Your instructions: Everything from the line that holds "Image resolution: width=668" through the end of the data below should be output exactly, both ends included.

Material for the task:
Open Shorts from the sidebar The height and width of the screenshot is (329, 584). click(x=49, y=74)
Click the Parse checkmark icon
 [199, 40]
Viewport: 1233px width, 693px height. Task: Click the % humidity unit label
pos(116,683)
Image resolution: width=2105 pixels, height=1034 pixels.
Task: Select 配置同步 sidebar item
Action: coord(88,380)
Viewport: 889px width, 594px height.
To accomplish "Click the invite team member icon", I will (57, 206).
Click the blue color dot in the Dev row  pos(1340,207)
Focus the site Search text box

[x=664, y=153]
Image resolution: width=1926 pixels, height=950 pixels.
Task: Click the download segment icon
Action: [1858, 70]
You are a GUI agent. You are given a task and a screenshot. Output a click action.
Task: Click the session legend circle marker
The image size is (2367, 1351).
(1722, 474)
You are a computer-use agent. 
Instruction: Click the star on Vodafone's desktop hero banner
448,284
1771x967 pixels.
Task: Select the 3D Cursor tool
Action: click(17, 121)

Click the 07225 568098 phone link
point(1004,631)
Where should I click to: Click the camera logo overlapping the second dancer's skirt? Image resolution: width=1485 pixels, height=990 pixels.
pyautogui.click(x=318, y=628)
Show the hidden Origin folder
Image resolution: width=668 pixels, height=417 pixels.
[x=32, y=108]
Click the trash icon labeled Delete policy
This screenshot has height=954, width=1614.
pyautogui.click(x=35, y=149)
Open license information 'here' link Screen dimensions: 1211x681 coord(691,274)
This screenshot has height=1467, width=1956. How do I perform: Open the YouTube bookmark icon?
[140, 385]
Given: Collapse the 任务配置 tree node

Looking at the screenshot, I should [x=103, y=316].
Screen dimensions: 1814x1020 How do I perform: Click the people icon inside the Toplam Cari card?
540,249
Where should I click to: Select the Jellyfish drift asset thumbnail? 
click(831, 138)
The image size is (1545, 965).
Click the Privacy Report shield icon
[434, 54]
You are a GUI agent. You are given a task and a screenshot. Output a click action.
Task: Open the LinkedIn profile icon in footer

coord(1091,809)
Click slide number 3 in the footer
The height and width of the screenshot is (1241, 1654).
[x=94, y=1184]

Exercise answer:
Image resolution: width=668 pixels, height=417 pixels.
[x=32, y=108]
Click the trash icon labeled Delete policy
This screenshot has height=954, width=1614.
pyautogui.click(x=35, y=149)
Open license information 'here' link Screen dimensions: 1211x681 coord(691,274)
This screenshot has height=1467, width=1956. How do I perform: Open the YouTube bookmark icon?
[140, 385]
Given: Collapse the 任务配置 tree node

Looking at the screenshot, I should [x=103, y=316].
Screen dimensions: 1814x1020 How do I perform: Click the people icon inside the Toplam Cari card?
540,249
Where should I click to: Select the Jellyfish drift asset thumbnail? 
click(831, 138)
The image size is (1545, 965).
Click the Privacy Report shield icon
[434, 54]
You are a GUI agent. You are given a task and a screenshot. Output a click action.
Task: Open the LinkedIn profile icon in footer

coord(1091,809)
Click slide number 3 in the footer
The height and width of the screenshot is (1241, 1654).
[x=94, y=1184]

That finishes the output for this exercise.